当時の私は衝撃を受け、これ以上早く入る為には、分割洗いしかないのではないか?と真剣に考えた。(例:今日は、頭だけ。明日は、体だけ。)そして、より早くシャワーを浴びる方法を編み出した。
①先ず、頭からシャワーを全身に浴びる。
②頭を洗い、すすぐ前に体も洗う。
③最後に一気に頭からお湯を掛けて、終わり。
…書いてみると、番号まで書くほどの大層なことはしていないと今になって気付いてしまったが、折角なのでこのままにしておこうと思う。そして、それがまるで仕事かのように、真剣に取り組んだ。
ちなみに、このことをクラスメイトに打ち明けると、彼女の所では、7分でシャワーが止まってしまう、とのことだった。
私は、待ちゆく人を眺め、
「あなたのお宅ではどうですか?」
と街頭インタビューをしたい気分になった。
こんなに頑張ってスピードをあげたのに、その後の人生の中で、全てのフランス人が5分で入るとは限らない、と知るのだった。それに、そもそも、多くのフランス人は、毎日頭を洗うわけではない。これは、フランスの美容師さん推奨で「週に一度くらいが望ましい」とのことだった。
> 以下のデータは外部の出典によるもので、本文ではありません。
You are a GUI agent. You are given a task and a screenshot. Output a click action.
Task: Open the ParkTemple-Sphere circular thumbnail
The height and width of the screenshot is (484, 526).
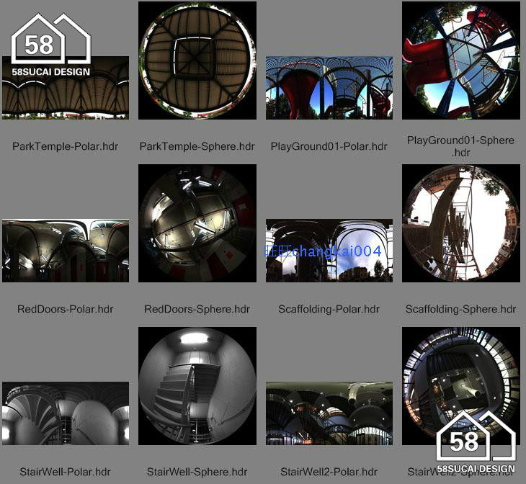pyautogui.click(x=197, y=61)
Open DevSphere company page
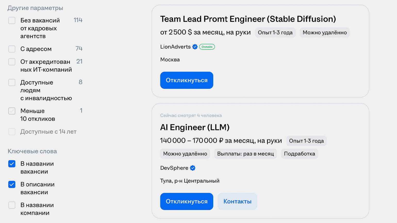 coord(174,168)
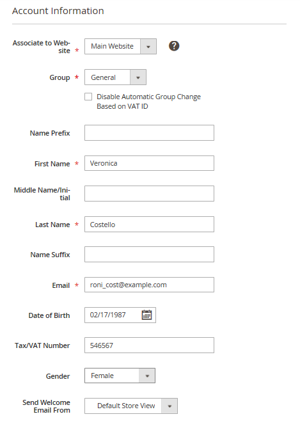Enable Disable Automatic Group Change checkbox
The width and height of the screenshot is (300, 428).
pyautogui.click(x=88, y=97)
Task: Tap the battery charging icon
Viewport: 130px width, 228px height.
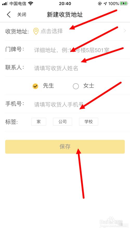Action: coord(124,4)
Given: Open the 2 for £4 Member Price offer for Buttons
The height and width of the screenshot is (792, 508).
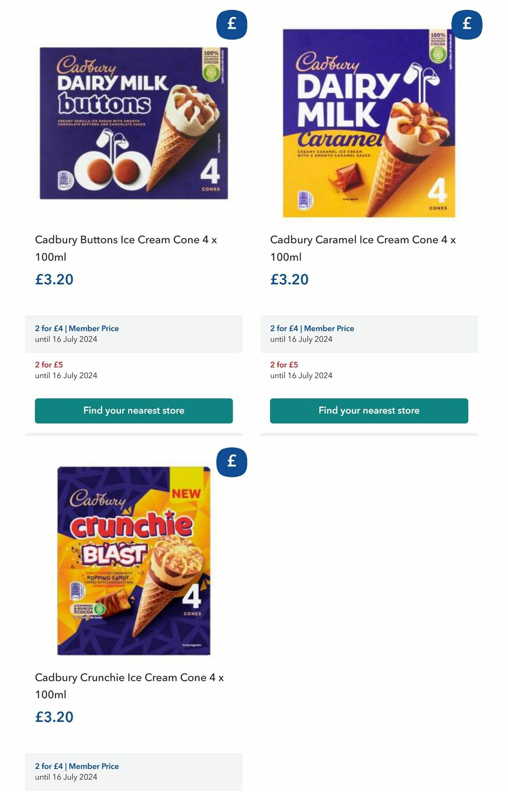Looking at the screenshot, I should (77, 328).
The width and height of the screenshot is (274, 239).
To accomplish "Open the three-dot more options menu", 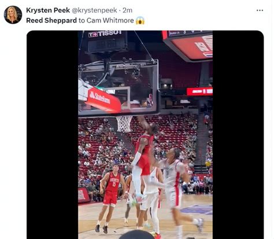I will coord(260,10).
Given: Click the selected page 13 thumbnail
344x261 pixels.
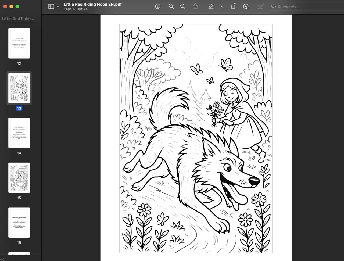Looking at the screenshot, I should point(19,88).
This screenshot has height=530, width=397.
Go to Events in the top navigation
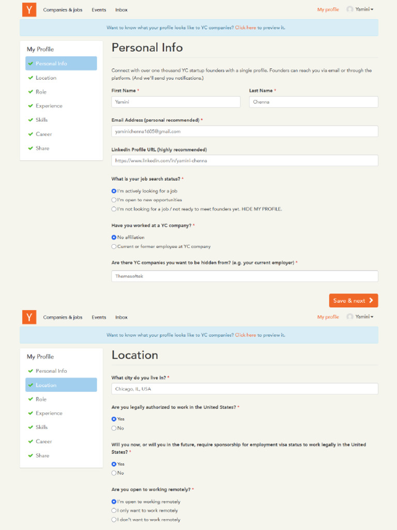pyautogui.click(x=99, y=10)
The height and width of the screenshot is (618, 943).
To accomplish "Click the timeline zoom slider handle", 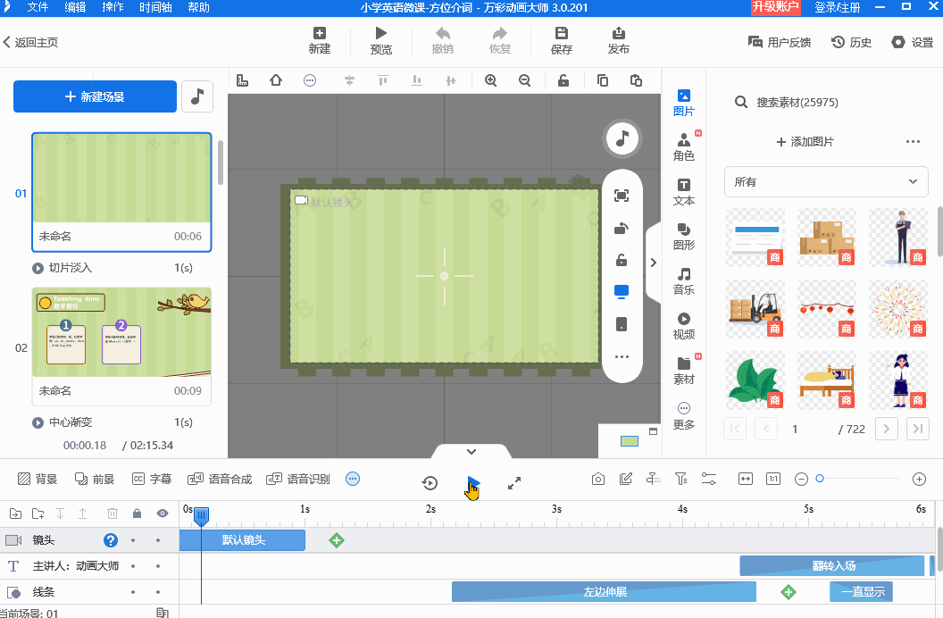I will click(x=820, y=480).
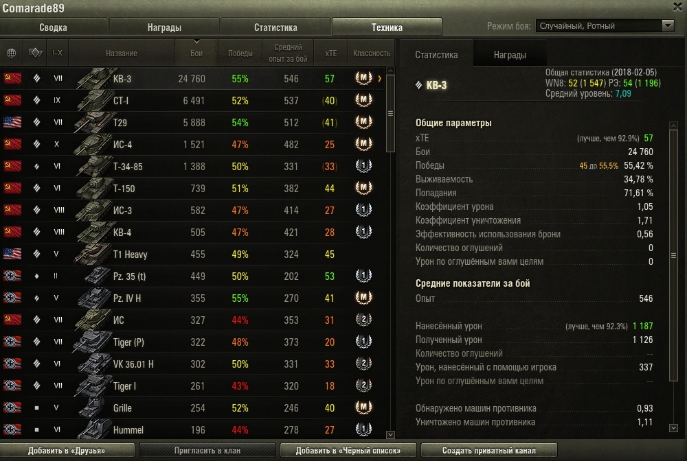Click vehicle list scrollbar down arrow
This screenshot has width=687, height=461.
[390, 434]
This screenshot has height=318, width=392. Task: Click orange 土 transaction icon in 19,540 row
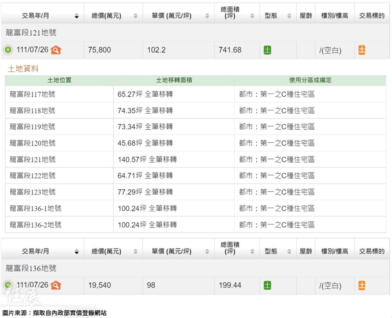pos(362,285)
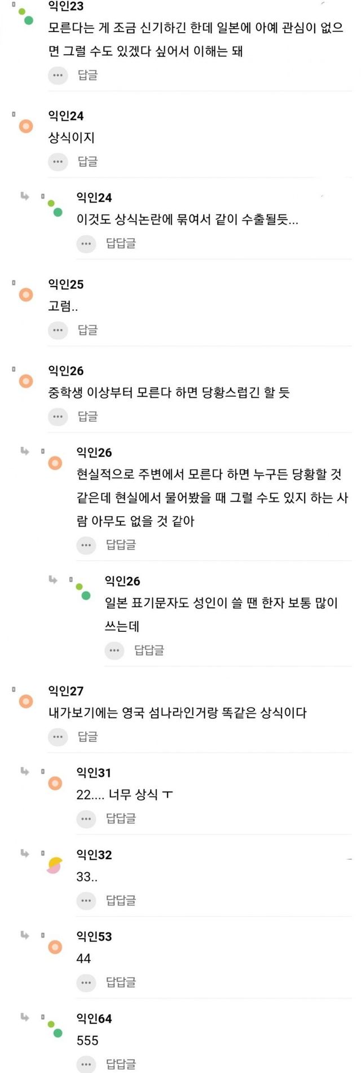Screen dimensions: 361x1073
Task: Click 익인25's orange profile avatar
Action: (26, 294)
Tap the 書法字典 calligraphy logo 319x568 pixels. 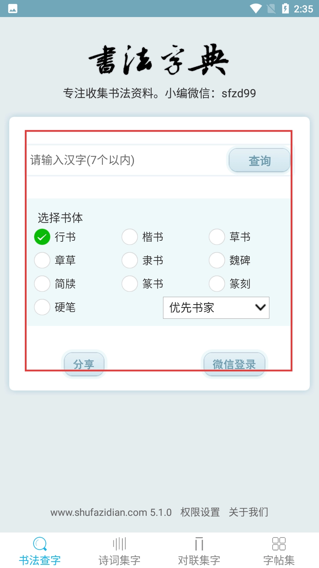coord(159,60)
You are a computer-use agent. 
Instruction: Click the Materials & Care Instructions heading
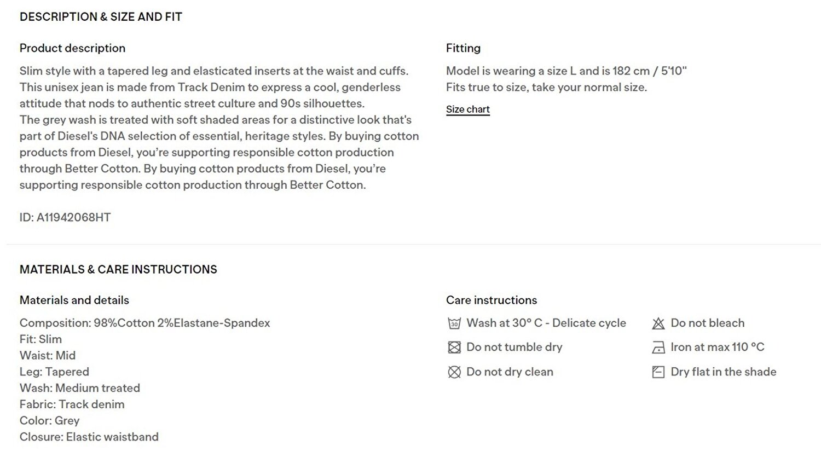coord(118,269)

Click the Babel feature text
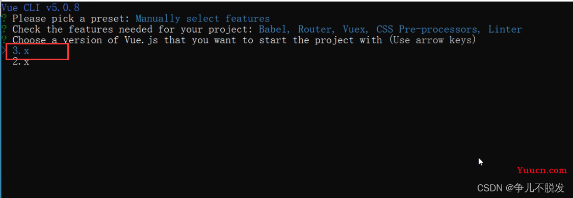click(275, 29)
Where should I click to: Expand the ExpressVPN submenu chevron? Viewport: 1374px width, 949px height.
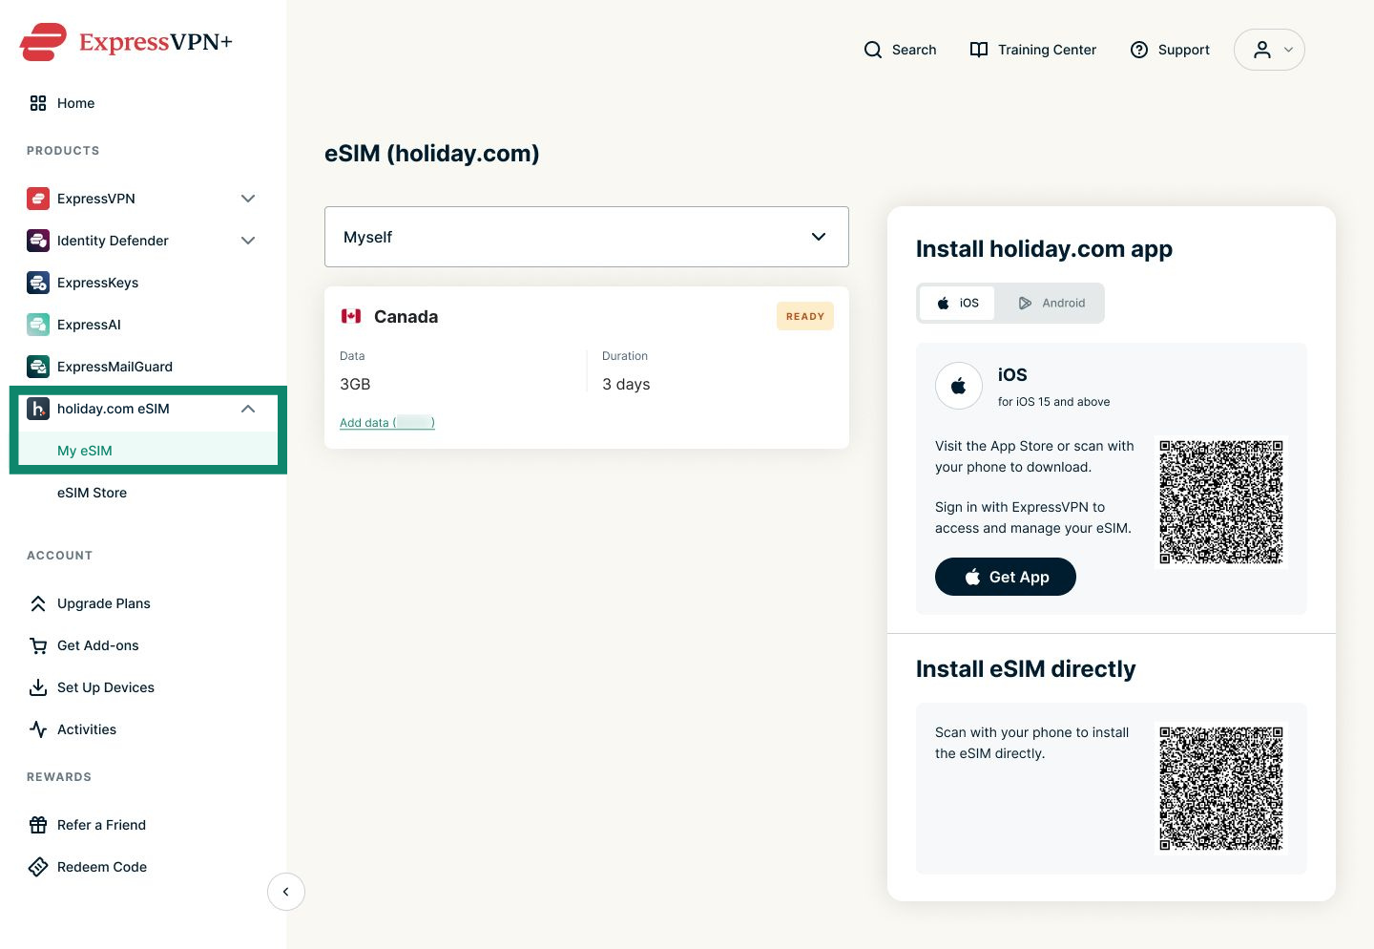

フランスのおしゃれガールもそうだった。それならもう少しタイムを縮めることが出来そうだ。
おそらくだが、フランスの水質が関係しているのではないかと思う。
硬水のフランスでは、日本から持参したシャンプーが日本ほど泡立たなかったように感じたが、これは気のせいだろうか?
* *
フランスに到着してからというもの、最初は自分の部屋にインターネットの環境がなく、メールチェック等は近所のベルクール広場を横切り、マックへパソコンを持って行き(しかも当時のパソコンは分厚く重かった)
Wi-Fiに繋げてチェックをしていた。
ある日、私は朝マックしていた。
焼きたてのパンにバターをたっぷり塗って、カフェオレを一口。
心地よい朝だった。
呑気にメールBoxを開くと、17件も溜まっていた。
1人ずつに返信をしていたら、突然、携帯に電話が掛かってきた。
大体、日本人にしか番号を教えていなかったので、
「もしもーし!」と普通に出たら
「Bonjour!!(ボンジュール‼)」
「Vous êtes qui?(どちら様ですか?)」
「C'est 〇〇」
なんと、電話の相手は、日本にいる時から話が出ていた地方のパティスリーのシェフだった。